KINGSPORT, Tenn. (WJHL) — For the first time this year, Kingsport City Schools is expanding regular third-grade parent meetings to fourth grade. Assistant Superintendent for Instruction Rhonda Stringham told News Channel 11 that’s because of a new state law that went into effect last school year.

The controversial legislation has become known as the “third-grade retention law”, but Stringham said that’s a bit of a misnomer.

“The actual law states that they have to make adequate progress between third grade TCAP and fourth grade TCAP to go on to fifth grade,” said Stringham.

This year’s state test scores will determine whether or not students who scored in the approaching expectations or below expectations categories will have to repeat fourth grade, so school officials like Stringham are paying extra attention to quarterly exams, or benchmarks, which gauge students’ knowledge on state standards.

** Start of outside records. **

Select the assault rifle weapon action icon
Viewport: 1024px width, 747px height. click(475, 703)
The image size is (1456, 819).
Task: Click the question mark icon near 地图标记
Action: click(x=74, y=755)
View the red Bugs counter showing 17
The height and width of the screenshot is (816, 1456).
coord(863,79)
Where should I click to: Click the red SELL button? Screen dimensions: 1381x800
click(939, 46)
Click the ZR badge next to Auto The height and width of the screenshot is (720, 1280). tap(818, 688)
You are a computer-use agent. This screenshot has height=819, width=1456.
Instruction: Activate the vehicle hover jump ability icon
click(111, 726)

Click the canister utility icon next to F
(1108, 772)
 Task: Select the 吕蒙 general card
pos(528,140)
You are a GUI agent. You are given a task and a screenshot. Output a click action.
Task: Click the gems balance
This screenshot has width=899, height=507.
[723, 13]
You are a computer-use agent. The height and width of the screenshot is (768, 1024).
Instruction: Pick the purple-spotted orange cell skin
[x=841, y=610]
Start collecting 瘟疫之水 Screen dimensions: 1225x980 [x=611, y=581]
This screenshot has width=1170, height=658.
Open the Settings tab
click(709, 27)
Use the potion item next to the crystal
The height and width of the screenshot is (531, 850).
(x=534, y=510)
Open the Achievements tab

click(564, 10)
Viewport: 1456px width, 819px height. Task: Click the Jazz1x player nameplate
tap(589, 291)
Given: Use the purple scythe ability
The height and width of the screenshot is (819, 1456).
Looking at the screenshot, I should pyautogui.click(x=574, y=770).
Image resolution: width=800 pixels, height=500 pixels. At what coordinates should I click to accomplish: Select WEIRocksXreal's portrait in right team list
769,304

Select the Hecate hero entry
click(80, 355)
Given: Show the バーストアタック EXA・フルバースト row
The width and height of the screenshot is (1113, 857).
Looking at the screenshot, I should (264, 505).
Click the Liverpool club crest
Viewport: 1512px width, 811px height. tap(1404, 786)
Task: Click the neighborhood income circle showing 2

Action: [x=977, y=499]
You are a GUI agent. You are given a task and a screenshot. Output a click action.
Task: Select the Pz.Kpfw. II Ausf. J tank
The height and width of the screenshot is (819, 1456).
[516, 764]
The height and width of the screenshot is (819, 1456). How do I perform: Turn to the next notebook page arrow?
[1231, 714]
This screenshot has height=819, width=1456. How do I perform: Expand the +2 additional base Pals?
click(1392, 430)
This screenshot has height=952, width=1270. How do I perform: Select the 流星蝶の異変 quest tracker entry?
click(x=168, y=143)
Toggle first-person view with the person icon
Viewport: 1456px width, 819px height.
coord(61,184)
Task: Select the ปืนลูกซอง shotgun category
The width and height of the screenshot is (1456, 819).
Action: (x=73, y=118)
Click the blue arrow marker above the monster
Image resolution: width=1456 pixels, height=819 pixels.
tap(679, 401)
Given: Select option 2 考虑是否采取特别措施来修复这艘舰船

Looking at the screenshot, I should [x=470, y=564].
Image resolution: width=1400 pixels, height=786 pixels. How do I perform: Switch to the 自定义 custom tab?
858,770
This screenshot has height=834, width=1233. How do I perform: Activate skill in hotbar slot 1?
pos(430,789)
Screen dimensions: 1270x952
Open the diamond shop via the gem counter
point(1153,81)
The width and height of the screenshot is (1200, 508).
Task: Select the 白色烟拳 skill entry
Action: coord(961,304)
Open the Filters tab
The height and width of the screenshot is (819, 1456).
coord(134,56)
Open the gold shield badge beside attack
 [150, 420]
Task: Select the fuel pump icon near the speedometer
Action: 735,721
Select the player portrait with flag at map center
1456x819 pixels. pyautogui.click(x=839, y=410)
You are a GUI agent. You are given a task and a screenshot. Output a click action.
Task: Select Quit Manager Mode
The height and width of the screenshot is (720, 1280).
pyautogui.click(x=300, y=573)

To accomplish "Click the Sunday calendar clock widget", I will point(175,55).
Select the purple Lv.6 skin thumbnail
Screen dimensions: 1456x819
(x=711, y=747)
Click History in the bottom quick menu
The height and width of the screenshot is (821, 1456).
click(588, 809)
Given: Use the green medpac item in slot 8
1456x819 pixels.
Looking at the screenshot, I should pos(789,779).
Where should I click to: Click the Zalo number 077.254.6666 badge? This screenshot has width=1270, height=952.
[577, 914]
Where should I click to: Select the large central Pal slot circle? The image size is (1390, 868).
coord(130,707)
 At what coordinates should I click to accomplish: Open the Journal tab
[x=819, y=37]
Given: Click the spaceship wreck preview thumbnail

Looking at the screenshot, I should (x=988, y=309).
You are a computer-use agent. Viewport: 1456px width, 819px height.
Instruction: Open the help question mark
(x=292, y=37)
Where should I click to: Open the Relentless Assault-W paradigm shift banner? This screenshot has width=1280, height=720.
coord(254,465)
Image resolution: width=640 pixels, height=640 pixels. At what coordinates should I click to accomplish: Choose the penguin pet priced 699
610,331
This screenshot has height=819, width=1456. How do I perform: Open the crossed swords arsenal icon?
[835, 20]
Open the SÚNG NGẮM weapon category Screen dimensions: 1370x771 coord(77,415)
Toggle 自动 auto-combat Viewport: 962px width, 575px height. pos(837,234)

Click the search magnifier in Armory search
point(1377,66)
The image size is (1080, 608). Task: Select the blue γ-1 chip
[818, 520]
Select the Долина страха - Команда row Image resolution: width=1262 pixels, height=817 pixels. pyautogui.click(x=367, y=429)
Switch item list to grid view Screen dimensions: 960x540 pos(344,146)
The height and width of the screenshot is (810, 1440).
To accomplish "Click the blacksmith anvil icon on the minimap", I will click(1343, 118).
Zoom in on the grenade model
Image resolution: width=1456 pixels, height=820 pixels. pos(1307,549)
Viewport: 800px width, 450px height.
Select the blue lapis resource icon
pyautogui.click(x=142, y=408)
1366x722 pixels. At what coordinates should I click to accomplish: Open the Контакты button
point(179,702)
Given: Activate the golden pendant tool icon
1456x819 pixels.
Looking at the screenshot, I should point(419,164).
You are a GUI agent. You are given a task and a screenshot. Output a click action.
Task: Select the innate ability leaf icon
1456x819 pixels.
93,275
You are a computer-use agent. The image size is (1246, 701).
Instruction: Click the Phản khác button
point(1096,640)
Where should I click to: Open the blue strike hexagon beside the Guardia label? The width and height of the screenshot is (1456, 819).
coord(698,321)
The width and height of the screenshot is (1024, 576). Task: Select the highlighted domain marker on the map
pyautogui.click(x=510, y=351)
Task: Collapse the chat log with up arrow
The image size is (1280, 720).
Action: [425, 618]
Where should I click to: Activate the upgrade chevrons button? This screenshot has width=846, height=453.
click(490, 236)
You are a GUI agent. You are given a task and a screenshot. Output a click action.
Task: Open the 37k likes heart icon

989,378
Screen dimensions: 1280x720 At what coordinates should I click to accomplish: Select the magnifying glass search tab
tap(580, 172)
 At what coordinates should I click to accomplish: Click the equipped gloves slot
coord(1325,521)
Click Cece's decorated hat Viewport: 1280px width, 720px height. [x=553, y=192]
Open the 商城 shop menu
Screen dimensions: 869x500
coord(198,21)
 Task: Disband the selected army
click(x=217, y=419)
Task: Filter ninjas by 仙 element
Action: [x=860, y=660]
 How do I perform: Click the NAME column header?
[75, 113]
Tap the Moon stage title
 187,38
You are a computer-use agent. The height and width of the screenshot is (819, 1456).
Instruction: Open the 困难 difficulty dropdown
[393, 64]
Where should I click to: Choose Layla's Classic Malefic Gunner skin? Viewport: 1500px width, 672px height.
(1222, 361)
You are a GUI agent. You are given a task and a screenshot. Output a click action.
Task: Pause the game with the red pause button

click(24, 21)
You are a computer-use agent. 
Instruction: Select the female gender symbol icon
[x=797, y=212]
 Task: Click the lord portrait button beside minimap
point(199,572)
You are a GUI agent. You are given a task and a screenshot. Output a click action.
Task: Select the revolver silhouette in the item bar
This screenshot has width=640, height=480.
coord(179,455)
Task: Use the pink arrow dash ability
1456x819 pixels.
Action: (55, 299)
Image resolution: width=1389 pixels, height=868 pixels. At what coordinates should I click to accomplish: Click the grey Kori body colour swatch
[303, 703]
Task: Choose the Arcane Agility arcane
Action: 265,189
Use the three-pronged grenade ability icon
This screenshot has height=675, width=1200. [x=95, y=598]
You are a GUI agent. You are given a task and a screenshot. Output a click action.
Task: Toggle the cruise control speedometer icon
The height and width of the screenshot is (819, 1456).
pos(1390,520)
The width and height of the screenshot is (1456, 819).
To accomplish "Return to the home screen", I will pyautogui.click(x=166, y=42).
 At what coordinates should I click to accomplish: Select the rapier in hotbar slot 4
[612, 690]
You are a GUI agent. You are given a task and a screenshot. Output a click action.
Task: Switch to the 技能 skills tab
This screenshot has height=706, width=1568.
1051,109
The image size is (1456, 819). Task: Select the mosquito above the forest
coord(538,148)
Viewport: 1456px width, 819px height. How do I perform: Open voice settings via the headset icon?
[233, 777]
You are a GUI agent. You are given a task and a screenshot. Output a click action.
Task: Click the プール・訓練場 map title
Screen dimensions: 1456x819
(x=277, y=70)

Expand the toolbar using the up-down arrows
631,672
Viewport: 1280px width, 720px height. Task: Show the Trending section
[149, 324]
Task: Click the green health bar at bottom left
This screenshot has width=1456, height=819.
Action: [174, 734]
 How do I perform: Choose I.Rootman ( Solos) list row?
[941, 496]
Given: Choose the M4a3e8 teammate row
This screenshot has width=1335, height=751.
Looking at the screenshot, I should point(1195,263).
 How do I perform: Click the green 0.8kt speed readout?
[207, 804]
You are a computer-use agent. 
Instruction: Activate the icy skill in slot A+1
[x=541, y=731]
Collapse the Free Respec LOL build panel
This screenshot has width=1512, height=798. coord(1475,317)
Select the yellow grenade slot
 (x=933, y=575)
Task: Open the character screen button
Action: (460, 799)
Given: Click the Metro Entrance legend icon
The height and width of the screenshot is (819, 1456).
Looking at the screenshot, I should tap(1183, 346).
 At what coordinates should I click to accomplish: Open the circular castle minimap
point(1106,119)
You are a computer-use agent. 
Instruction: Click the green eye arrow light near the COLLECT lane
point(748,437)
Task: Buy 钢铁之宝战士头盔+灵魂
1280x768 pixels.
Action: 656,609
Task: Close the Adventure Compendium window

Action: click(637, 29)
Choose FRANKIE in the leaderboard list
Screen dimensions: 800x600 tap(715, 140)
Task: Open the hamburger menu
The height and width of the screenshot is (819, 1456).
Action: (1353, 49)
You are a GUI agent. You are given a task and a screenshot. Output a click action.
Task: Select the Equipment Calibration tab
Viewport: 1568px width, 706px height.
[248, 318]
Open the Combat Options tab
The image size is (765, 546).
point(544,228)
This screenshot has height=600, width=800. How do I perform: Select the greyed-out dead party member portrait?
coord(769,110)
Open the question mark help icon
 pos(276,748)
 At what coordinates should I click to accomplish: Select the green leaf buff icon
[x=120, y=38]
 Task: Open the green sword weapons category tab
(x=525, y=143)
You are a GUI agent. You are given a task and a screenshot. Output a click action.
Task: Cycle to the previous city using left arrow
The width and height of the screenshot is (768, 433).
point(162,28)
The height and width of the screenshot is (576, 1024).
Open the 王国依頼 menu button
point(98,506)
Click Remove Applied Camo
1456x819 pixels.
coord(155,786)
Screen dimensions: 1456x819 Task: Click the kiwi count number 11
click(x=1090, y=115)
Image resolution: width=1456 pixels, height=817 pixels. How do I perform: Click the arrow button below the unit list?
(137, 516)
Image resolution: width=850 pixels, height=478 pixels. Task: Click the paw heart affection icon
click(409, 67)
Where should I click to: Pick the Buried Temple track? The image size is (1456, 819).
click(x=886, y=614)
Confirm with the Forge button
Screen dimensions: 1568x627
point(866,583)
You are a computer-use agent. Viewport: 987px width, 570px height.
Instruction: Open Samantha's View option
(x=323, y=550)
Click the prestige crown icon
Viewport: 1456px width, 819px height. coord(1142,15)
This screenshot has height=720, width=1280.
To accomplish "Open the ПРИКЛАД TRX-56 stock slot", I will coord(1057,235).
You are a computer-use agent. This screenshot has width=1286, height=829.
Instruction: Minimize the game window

“Our teachers are being very intentional with the stand surge and how they map to the test,” said Stringham.

Stringham said teachers are asking them three critical questions about each standard:

“How do we know if they know it? That’s the benchmark. What do we do if they don’t? So how do we address that in the classroom, in intervention and in tutoring,” said Stringham. “What do we do if they already know it? How do we push those kids to get more out of school than what they could be getting?”

The work to get students up to standards extends beyond the school day, said Stringham, with before and after school tutoring. Across the district’s elementary and middle schools, 400 students are enrolled in tutoring.

Those participation numbers are highest among students in third and fourth grades, the two grades impacted by the retention law, said Stringham.

Current fourth graders who scored below the “meets expectations” threshold on the TCAP last year were required to attend summer school, participate in tutoring during the school year or both. Stringham said both tutors and parents are interested in the programs.

“We’ve had a lot of people take us up on it because they really want their children to do well,” said Stringham.

The district is also using the lessons it’s taken from the “third-grade retention” experience to increase customization and individualized attention for kids across subjects.

“We’re doing the same kind of strategizing with kids in math that we’re doing in [English Language Arts], and that makes me very excited,” said Stringham.

Students will take two more benchmark exams in January and March before TCAP testing in April.